Monday, June 14, 2021

BATMAN (1966)

 





PHENOMENALITY: *marvelous*
MYTHICITY: *fair*
FRYEAN MYTHOS: *adventure*
CAMPBELLIAN FUNCTION: *psychological, sociological*



Most fans know that the theatrical BATMAN movie was rushed into production as soon as the show’s first season proved a massive hit with TV audiences. The writers and producers of BATMAN ’66 had successfully mined the structure of old movie serials to produce a program that both celebrated and mildly satirized the tropes of superhero fiction. However, the same trick didn’t work quite so well for a movie of roughly 100 minutes.


The two-part episodes of the first and second seasons were perfect for playing with the apparent absurdities of the established tropes. A supercrook would start committing crimes. Batman and Robin would track him/her down, often thanks to the criminal leaving a lot of clues around. The fiend would capture the heroes and place them in a death-trap. The heroes would escape the trap, track the villain down and vanquish him/her and all henchpersons.
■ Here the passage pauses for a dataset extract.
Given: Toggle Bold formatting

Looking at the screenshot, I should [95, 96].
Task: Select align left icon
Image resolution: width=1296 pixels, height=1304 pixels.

Movie-BATMAN starts out with the notion that not one but four supervillains—Joker, Penguin, Riddler and Catwoman—have teamed up to use a super-weapon to control the world. Batman and Robin gather a few clues to track the villains down. However, because the heroes can’t be allowed to track the villains down too soon, what occurs is that the villains keep setting traps to kill the heroes and failing. Eventually the villains go ahead with their plan anyway—to kidnap the diplomats of several premiere countries and use them to leverage control of the entire planet. (Yeah, that didn’t make sense to me even when I was a kid, either.) Batman and Robin overtake the villains—whom they weren’t able to find earlier—capture the evildoers and set things right.
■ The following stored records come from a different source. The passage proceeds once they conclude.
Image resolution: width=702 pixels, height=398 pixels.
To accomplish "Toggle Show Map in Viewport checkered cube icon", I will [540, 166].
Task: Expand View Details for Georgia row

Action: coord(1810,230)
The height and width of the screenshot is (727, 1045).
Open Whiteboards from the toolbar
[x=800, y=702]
As I argued in my series of reviews of the ’66 episodes, beginning here, the most mythic stories were those that gave the Dynamic Duo the chance to spoof various aspects of social organization—politics, literature, Hollywood movie-making—and yet making it seem (maybe unintentionally) as though the entirely artificial world of superheroes and supervillains was, by its very absurdity, comparatively rational. Movie-BATMAN doesn’t play that game, and in many ways the film is closer to an overt spoof of superheroes than most if not all episodes of the teleseries.


Most of the movie’s high points revolve around Batman and Robin’s reactions to the villains’ newest sally. Some of these are moderately amusing, like Batman coping with an exploding shark, and some are lame, like the Dynamic Duo’s encounters with a magnetic buoy and with a missile that almost shoots down the Bat-copter. Without question, the scene in which Batman finds that “some days you just can’t rid of a bomb” stands as the movie’s best sequence, but that sequence probably owes a debt to the dynamics of silent film comedy. The failed schemes of the villains become particularly wearisome with Penguin’s plan to ambush the duo with a gang of “dehydrated thugs.” Because of all these repetitious schemes, I found myself missing the more human-sized goof-ups of support characters like Alfred and Commissioner Gordon.
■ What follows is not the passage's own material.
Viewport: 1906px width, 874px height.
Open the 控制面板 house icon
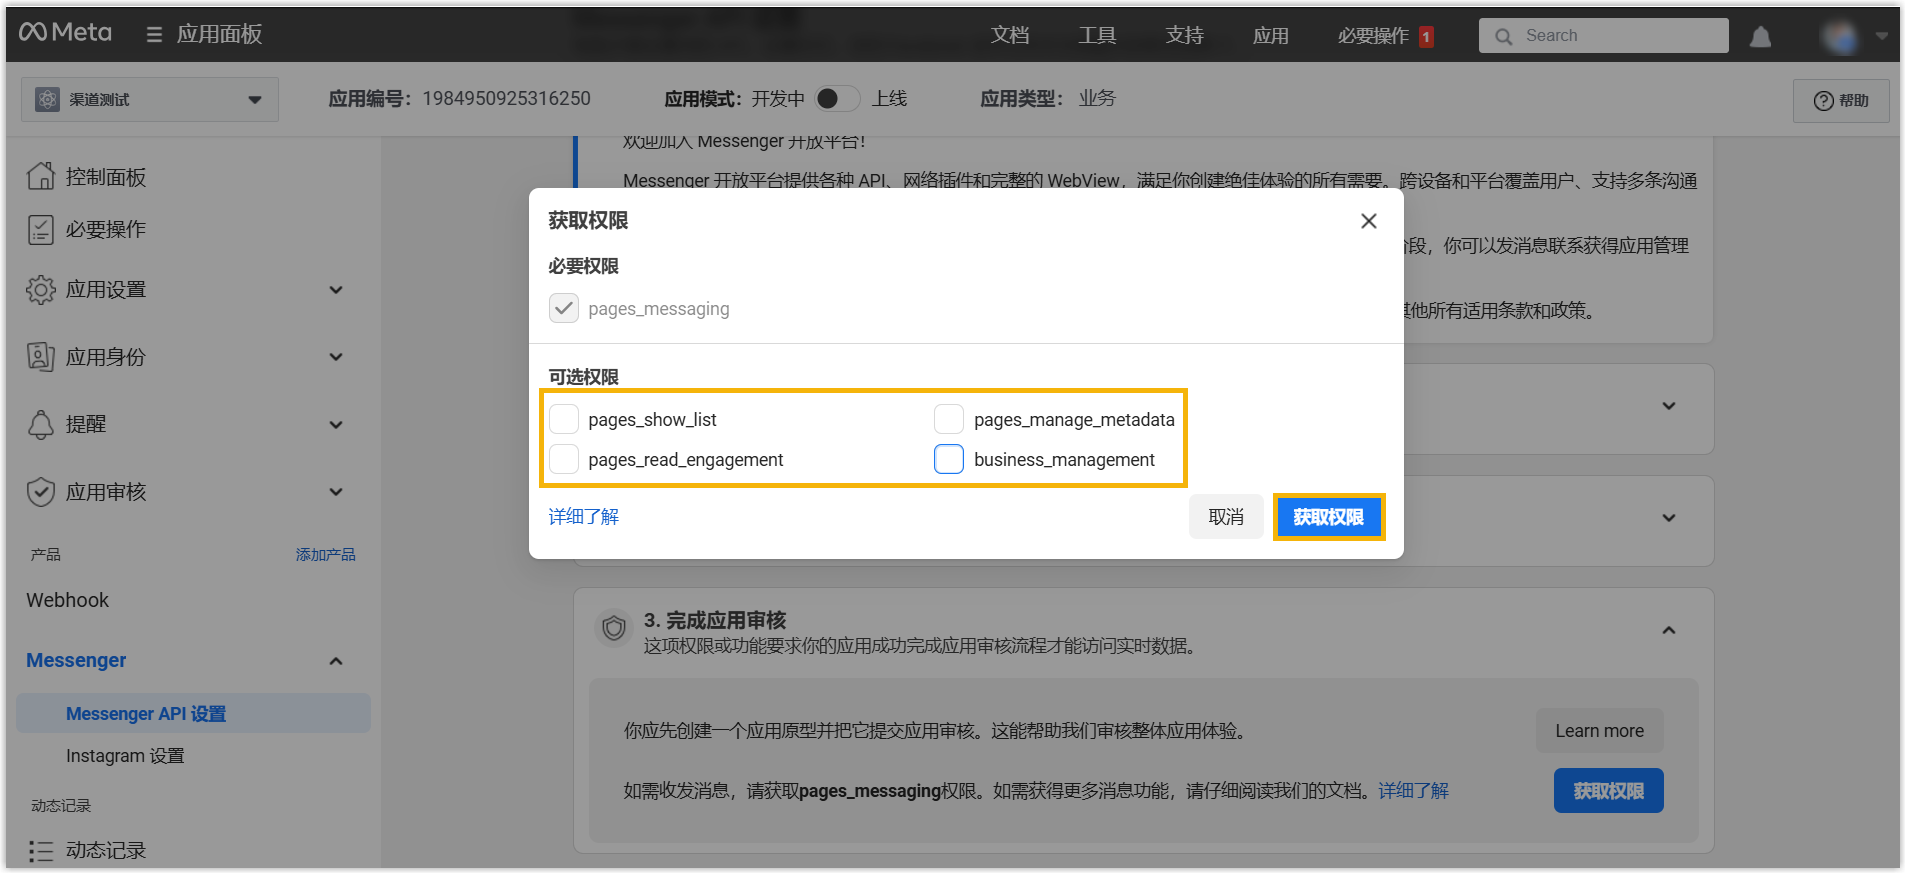point(41,176)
The most potent Bat-trap set by the fearsome foursome is a romantic one, even if it’s not intended to specifically target the Big Bat. In order for viewers to accept the sequence, they must go with the idea that even though Batman has fought and captured Catwoman on some previous occasions, he’s never seen her without her domino mask, and so doesn’t recognize the villainess when she poses as Russian journalist “Kitka.” Later, the villains decide to kidnap Bruce Wayne in order to lure Batman and Robin into a death-trap, and to use Kitka as the bait for Wayne—though the villains scarcely guess that the alter ego of their nemesis will fall hard for the disguised Princess of Plunder. Though I can’t say any of the other Bat-actors have much of a chance to shine, Adam West gets to stretch his thespian muscles a bit, as stuffy Wayne pursues a passionate, albeit essentially chaste, rapprochement with the lovely Russian journalist. Lee Meriwether’s Catwoman lacks both the overripe delivery and the raw sex appeal of Julie Newmar—who, to be sure, had only completed one Catwoman episode prior to the movie’s production. Yet I must admit Meriwether handles the faux romantic scenes better than Newmar would have, since the latter never showed much ability to play romance “straight.”


The first BATMAN feature—not counting any of the multi-part serials of the forties—remains good fun for the most part. But it’s sloppy fun, having more in common with the loopiness of the show’s third season than with the best offerings from Seasons One and Two.